The decentralisation didn’t last long. Ten years later, many ‘.com’ monopolies were established, centralising markets once again. However, in a different way this time. Firms like Google and Amazon became gateways to the online world. In an average day, more than 60% of all Web-enabled devices exchange traffic with Google’s technology services. It means that around 25% of all US internet traffic is managed by Google alone.

This central position gives Google, Amazon and other tech giants access to millions of users’ personal information. And ultimately, the ability to harness the power of data and turn it into a weapon of persuasion. So, the same internet that enabled a new wave of global interactions became a surveillance engine for corporations

In 2007, the emergence of smartphones and mobile applications created another revolution. One that altered forever the way people interact with technology and consume, shaking again the centralised status-quo established in the ‘.com’ era.

Mobile app platforms gave developers (and many non-developers) worldwide the tools to develop and market applications that can reach millions of people on their personal smartphones. It created a new economy and gave birth to a whole new breed of startup companies. However, the app economy is supported by key distribution networks that are owned and governed by large corporates.

Platforms have different levels of regulations and controls in place, some of them are less regulated, like GooglePlay, and others are highly controlled such as the AppleStore. Although the power of production has been further decentralised, the control is still very much at the hands of companies such as Google and Apple.

One of the most revolutionary ways in which the app economy has affected the centralisation to decentralisation flow was the acceleration of the ‘sharing economy’.

Marketplaces like Uber, Airbnb facilitate peer-to-peer interactions by acting as intermediaries between providers and consumers who don’t yet know each other. Overall, those marketplaces dress up their corporate practices in a peer-to-peer gown, while regulating and controlling the platform to their advantage. Uber, for example, doesn’t necessarily charge you/pays the driver according to the route; its algorithms are smart and can figure out what you are willing to pay and charge you accordingly, paying a much smaller amount to the driver.

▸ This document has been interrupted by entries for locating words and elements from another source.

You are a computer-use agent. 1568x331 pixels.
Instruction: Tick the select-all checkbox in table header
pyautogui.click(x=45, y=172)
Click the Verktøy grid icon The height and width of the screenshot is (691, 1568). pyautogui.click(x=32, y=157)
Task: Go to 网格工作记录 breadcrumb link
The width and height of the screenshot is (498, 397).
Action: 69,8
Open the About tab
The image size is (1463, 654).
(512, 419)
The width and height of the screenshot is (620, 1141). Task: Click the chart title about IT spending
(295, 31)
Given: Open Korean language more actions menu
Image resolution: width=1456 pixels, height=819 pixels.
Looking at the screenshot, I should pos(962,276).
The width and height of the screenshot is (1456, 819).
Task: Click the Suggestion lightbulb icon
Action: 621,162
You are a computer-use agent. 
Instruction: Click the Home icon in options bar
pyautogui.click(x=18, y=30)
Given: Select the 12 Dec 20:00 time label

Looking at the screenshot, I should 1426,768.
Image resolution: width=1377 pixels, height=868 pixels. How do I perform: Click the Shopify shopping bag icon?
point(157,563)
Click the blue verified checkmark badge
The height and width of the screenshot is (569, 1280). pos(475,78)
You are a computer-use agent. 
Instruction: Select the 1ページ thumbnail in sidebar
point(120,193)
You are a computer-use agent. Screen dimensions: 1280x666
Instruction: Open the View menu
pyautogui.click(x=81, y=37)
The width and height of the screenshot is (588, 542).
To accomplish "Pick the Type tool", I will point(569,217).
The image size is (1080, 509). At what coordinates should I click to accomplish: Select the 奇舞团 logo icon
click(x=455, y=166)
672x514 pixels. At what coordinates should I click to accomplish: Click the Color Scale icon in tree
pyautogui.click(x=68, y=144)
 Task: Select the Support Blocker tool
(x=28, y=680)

Although, in history, the middlemen have always met a fatal destiny, as markets tend to gravitate towards efficiency and vertical integration. The middlemen always get replaced with more efficient alternatives.

In the example of Uber and Airbnb, we also saw the retaliation of governments when it comes to enabling a real peer-to-peer economy. Both companies were brought to court, banned or heavily regulated all around the world.

In 2008, while everyone was busy figuring out the app-economy, the blockchain was invented. A technology that I believe has the potential to truly liberate our society from the shackles of previously centralized systems for three main reasons:

  • As the blockchain is truly decentralised. It is not owned or controlled by any central entity, therefore it has no single point of failure or control. It gives us security and censorship resistance
  • Decentralised marketplaces use token economics to incentivising users, creating a “better than free” business model and designing a distribution framework that rewards those who contribute the most value in the network
  • Blockchain Marketplaces are truly global and are not bound by any specific local laws and banking regulations, creating a major competitive advantage over centralised marketplaces.

Looking at the last 30 years alone, we saw the structures flowing from centralisation, to internet-powered decentralisation, and then data-driven accelerated centralisation. At this stage, I believe we are on the cusp of experiencing major blockchain-enabled decentralisation. This phase has the power to be equally as transformative as the internet itself.

Deep down, I believe that this will be a change in the distribution of power and responsibility throughout the entire chain. Arriving at a place where organisations and governments are more transparent, while users enjoy the freedom to choose how they lead their personal lives.